→ SHORT TASK A
According to the essay on socialism, why can economic science in its present state throw little light on the socialist society of the future?

→ SOURCE TEXT
** begin **

Friday, April 3, 2009

Why Socialism?

Why Socialism?

by Albert Einstein

[This essay was originally published in May 1949.]

Is it advisable for one who is not an expert on economic and social issues to express views on the subject of socialism? I believe for a number of reasons that it is.

Let us first consider the question from the point of view of scientific knowledge. It might appear that there are no essential methodological differences between astronomy and economics: scientists in both fields attempt to discover laws of general acceptability for a circumscribed group of phenomena in order to make the interconnection of these phenomena as clearly understandable as possible. But in reality such methodological differences do exist. The discovery of general laws in the field of economics is made difficult by the circumstance that observed economic phenomena are often affected by many factors which are very hard to evaluate separately. In addition, the experience which has accumulated since the beginning of the so-called civilized period of human history has—as is well known—been largely influenced and limited by causes which are by no means exclusively economic in nature. For example, most of the major states of history owed their existence to conquest. The conquering peoples established themselves, legally and economically, as the privileged class of the conquered country. They seized for themselves a monopoly of the land ownership and appointed a priesthood from among their own ranks. The priests, in control of education, made the class division of society into a permanent institution and created a system of values by which the people were thenceforth, to a large extent unconsciously, guided in their social behavior.

But historic tradition is, so to speak, of yesterday; nowhere have we really overcome what Thorstein Veblen called "the predatory phase" of human development. The observable economic facts belong to that phase and even such laws as we can derive from them are not applicable to other phases. Since the real purpose of socialism is precisely to overcome and advance beyond the predatory phase of human development, economic science in its present state can throw little light on the socialist society of the future.

** end **

→ DATA SHOWN
** begin **

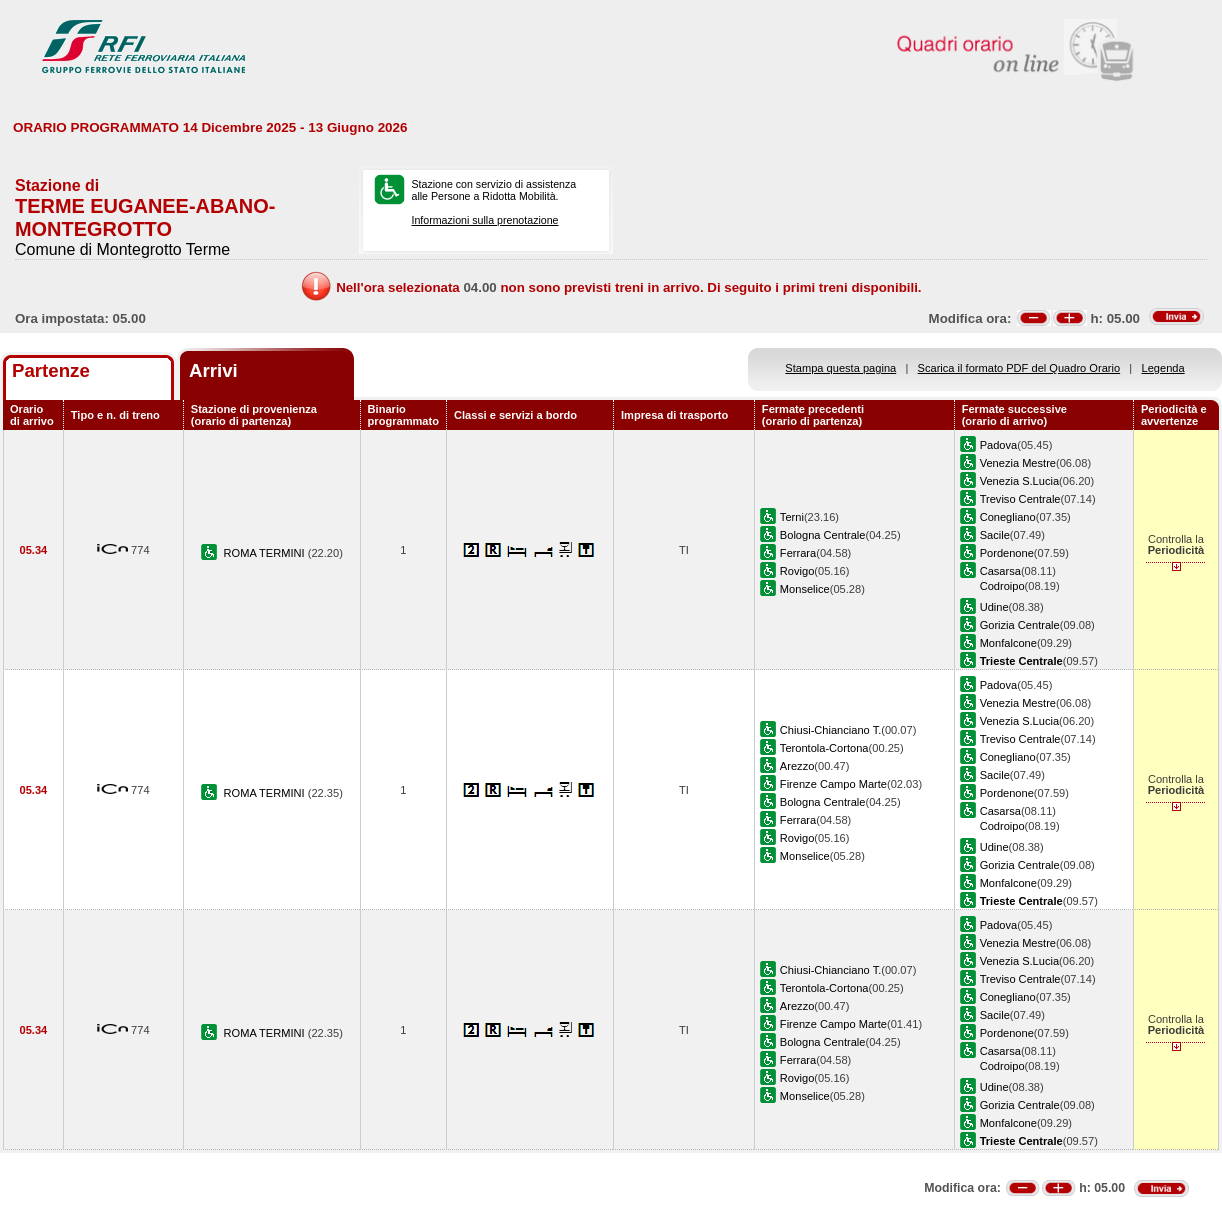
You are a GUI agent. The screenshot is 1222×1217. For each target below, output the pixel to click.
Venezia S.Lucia (1019, 481)
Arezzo (797, 766)
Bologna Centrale (823, 535)
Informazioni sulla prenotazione (484, 220)
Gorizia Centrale (1020, 625)
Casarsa (1000, 571)
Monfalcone (1008, 643)
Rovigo (797, 571)
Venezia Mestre (1018, 463)
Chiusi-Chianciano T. (830, 730)
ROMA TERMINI (266, 553)
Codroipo (1002, 586)
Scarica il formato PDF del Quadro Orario (1019, 368)
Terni (792, 517)
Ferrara (798, 553)
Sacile (995, 535)
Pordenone (1007, 553)
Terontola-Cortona (824, 748)
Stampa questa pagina (840, 368)
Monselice (805, 589)
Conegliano (1008, 517)
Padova (999, 445)
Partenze (51, 370)
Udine (994, 607)
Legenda (1163, 368)
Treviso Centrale (1020, 499)
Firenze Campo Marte (833, 784)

** end **

→ SHORT TASK B
Please convert the records, starting with the line containing "Monselice (805, 589)" and going on through the end of the records, into a Markdown table with the columns Row and Line, leaving out blank lines.

→ RIGHT ANSWER A
The observable economic facts belong to what Thorstein Veblen called "the predatory phase" of human development, and laws derived from them do not apply to other phases. Because the real purpose of socialism is to overcome and advance beyond that phase, present economic science has little to say about it.

→ RIGHT ANSWER B
| Row | Line |
|---|---|
| 1 | Monselice (805, 589) |
| 2 | Conegliano (1008, 517) |
| 3 | Padova (999, 445) |
| 4 | Partenze (51, 370) |
| 5 | Udine (994, 607) |
| 6 | Legenda (1163, 368) |
| 7 | Treviso Centrale (1020, 499) |
| 8 | Firenze Campo Marte (833, 784) |